Чтение онлайн

ЖАНРЫ

Шрифт:

«Привычный к фраку» — прекрасно сказано! Мы не слышали конца репортажа, так смеялись!

«Милая маленькая награда» означала для моего отца не только прямую финансовую прибыль, но и принесла ему значительные косвенные преимущества. Возрастал его престиж в мире, быстро увеличивалась международная популярность его произведений; в Америке стала бестселлером «Волшебная гора», в то время как в Германии почти беспримерный успех имело новое народное издание «Будденброков»: за короткое время издательство С. Фишера продало более миллиона экземпляров! У Милейн, распорядителя финансов, вдруг не стало больше никаких забот.

Не то чтобы стиль нашей домашней жизни существенно изменился, он по-прежнему определялся особыми потребностями и привычками Волшебника. Если в трудные годы он с упрямо-гордой рассеянностью отказывался признавать нужду и бедность, то теперь он вряд ли находился под глубоким впечатлением своего относительного благосостояния. Его природное чувство меры и сдержанности, как и его не совсем здоровый желудок, не позволяло ему предаваться каким-либо кулинарным или увеселительным излишествам, о вечеринках с шампанским, пышных приемах гостей у нас не могло быть и речи. Единственной роскошью, которую позволил себе почти разбогатевший отец, был красивый граммофон с богатым ассортиментом пластинок, два мощных автомобиля (открытый «бьюик» и лимузин «хорх») и дача весьма скромных размеров.

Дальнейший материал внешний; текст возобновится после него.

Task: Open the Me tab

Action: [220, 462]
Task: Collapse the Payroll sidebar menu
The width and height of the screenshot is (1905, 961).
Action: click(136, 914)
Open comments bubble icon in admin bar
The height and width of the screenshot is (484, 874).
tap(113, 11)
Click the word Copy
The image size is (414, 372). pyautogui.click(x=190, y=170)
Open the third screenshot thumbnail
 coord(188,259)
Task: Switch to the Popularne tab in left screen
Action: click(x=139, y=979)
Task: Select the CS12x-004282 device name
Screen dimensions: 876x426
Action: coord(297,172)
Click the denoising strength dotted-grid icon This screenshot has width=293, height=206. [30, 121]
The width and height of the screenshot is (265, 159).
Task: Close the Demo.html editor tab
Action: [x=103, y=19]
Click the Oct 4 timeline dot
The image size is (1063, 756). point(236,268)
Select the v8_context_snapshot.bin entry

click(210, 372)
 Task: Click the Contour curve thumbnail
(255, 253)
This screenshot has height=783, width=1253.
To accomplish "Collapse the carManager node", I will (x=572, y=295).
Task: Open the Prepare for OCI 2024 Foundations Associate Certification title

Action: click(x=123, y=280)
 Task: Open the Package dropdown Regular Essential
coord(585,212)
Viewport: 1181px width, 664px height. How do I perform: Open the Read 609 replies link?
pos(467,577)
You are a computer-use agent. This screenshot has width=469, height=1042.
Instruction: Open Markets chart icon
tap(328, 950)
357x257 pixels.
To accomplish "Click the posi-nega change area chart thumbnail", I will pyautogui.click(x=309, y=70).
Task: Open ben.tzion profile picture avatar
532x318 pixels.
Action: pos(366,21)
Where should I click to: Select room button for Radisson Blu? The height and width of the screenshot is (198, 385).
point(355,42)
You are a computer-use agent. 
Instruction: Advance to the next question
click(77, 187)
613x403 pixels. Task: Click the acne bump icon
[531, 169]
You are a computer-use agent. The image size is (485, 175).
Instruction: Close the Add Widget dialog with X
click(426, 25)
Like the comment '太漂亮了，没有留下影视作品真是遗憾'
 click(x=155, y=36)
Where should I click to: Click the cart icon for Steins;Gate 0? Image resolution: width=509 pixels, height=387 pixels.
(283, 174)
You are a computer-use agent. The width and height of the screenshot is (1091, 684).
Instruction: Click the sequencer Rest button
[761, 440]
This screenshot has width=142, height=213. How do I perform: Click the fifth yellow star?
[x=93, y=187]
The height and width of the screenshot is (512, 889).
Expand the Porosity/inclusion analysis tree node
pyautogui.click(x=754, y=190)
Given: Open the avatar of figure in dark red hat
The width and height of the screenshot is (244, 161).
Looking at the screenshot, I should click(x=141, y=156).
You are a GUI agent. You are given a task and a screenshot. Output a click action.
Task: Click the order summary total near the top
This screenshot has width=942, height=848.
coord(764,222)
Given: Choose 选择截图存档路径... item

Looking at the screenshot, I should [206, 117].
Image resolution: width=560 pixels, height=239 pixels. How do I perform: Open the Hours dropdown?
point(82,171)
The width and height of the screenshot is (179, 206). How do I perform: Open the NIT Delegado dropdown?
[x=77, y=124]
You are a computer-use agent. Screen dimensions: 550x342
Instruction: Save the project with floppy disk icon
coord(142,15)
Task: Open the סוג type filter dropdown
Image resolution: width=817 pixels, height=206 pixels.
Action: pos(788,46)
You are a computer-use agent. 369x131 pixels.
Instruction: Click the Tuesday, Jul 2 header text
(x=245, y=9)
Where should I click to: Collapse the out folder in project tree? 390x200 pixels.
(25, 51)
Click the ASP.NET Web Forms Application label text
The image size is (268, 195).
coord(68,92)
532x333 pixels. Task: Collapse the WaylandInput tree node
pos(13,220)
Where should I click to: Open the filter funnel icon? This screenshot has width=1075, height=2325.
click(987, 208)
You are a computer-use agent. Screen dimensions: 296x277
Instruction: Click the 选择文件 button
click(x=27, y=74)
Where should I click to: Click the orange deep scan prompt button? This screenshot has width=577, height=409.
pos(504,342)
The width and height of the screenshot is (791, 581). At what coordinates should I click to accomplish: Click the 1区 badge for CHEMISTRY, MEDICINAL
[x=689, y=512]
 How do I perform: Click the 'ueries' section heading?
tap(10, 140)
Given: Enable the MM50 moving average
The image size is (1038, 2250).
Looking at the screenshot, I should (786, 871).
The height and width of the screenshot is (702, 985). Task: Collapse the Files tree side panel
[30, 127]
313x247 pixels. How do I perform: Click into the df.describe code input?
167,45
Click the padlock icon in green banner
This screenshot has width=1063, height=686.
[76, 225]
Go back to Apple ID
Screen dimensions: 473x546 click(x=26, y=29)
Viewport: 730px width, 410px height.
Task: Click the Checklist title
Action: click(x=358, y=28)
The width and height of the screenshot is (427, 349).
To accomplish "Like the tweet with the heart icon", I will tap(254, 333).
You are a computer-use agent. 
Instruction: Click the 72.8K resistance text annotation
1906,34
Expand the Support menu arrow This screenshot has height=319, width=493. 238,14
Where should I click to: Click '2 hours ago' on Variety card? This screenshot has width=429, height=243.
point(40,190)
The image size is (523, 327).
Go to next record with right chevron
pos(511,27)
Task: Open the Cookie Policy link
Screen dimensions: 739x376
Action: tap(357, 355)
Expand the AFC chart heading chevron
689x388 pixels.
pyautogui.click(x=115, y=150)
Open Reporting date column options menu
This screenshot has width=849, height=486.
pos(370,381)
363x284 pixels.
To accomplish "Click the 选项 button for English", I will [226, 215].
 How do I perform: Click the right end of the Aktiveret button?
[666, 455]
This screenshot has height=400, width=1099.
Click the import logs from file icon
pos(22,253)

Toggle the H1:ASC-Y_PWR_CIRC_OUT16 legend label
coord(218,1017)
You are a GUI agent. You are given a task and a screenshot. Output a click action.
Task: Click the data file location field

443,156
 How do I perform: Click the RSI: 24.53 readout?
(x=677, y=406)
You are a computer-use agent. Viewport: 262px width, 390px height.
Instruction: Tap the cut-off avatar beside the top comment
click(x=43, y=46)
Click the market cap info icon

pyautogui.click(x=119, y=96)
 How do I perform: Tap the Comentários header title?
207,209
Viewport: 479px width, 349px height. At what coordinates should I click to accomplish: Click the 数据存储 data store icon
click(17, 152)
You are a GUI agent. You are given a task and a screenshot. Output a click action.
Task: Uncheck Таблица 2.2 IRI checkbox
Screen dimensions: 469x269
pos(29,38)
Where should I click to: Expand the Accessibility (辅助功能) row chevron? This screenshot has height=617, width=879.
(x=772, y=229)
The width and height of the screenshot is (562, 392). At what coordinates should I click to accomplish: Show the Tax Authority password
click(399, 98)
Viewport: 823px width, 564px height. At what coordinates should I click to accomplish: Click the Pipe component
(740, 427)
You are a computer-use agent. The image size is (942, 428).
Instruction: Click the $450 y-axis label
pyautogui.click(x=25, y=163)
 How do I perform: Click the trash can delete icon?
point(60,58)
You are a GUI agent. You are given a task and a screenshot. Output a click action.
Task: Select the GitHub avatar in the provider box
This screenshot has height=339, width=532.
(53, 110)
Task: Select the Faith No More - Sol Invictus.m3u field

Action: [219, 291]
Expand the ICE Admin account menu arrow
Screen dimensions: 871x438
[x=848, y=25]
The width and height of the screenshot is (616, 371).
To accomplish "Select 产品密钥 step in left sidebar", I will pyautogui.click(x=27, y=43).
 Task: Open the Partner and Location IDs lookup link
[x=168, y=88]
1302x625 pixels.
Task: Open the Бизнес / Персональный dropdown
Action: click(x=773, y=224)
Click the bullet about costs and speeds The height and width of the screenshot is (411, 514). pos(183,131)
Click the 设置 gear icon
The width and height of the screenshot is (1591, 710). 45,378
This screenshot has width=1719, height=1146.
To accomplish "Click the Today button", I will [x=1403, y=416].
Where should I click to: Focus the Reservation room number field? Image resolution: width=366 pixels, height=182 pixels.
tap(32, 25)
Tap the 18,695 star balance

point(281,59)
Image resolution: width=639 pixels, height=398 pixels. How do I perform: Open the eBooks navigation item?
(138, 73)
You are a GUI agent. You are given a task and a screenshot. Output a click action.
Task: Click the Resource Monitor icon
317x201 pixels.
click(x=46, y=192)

Новый летний дом — гораздо менее просторный и представительный, чем дом в Тельце, который он заменил, — был далеко от нашего мюнхенского центра, находился в районе литовского Мемеля, как раз по ту сторону немецкой границы. Место, в которое влюбились мои родители и где они теперь оседали на летние месяцы, называлось Нида, идиллическая балтийская деревня, знаменитая песчаным простором дюн и особой породой лосей, которые своими гладкими массивными тушами загораживали пешеходу и автоводителю песчаную дорогу. Действительно ли у них был только один рог, у этих кротко-упрямых, прелестно-тяжелых созданий? В моей памяти они существуют как сказочные звери… Заколдованные фигуры мифического зверинца с глазами, полными золотой печали, под ровным, широким, безропотно и одновременно угрожающе опущенным лбом.

Другой местной достопримечательностью был большой лагерь — в нескольких километрах от Ниды, уже на немецкой территории, — где молодые люди подвергались основательному и профессиональному тренажу во всевозможных полувоенных видах спорта, особенно в планерном. В хорошую погоду до нас доносились из отечества резкие крики команд и веселые песни молодых людей. Иногда мы хорошо видели также некоторых планеристов — их, должно быть, были сотни — прогуливающимися по нашему тихому побережью. Их рубашки и свитера были украшены свастикой. Мы наблюдали их неуклюжие, несколько бешено-диковатые игры в дюнах, в морских волнах. Их плавки также демонстрировали на видном месте национальную эмблему.

Такова была Нида — примитивная и живописная, не лишенная известной угрюмо-приятной прелести. Я лишь однажды задержался там на пару недель. Было так много мест, казавшихся заманчивыми. Европа была такой маленькой и при этом все же такой богатой разнообразием, — уютный ландшафт, полный пестрой неожиданности.

Я написал стихотворение для «Квершнитт», обозрения, в котором я еще сегодня нахожу наиболее чисто и ярко воплощенным дух этой особой эпохи и моего особого круга. Стихотворение называлось «Благодарность сотой гостиничной комнате». Было ли их действительно только сто? Мне мерещатся бесчисленные комнаты, рассеянные по всему континенту, от Шпицбергена до Севильи, от Палермо до Брюгге и Шевенингена{193}. Я проводил свою жизнь в гостиничных номерах. «Дома» — это означало для меня гостеприимство моих родителей или помещение где-нибудь, в одной из убогих гостиниц или в одном из роскошных отелей со всем комфортом нового времени.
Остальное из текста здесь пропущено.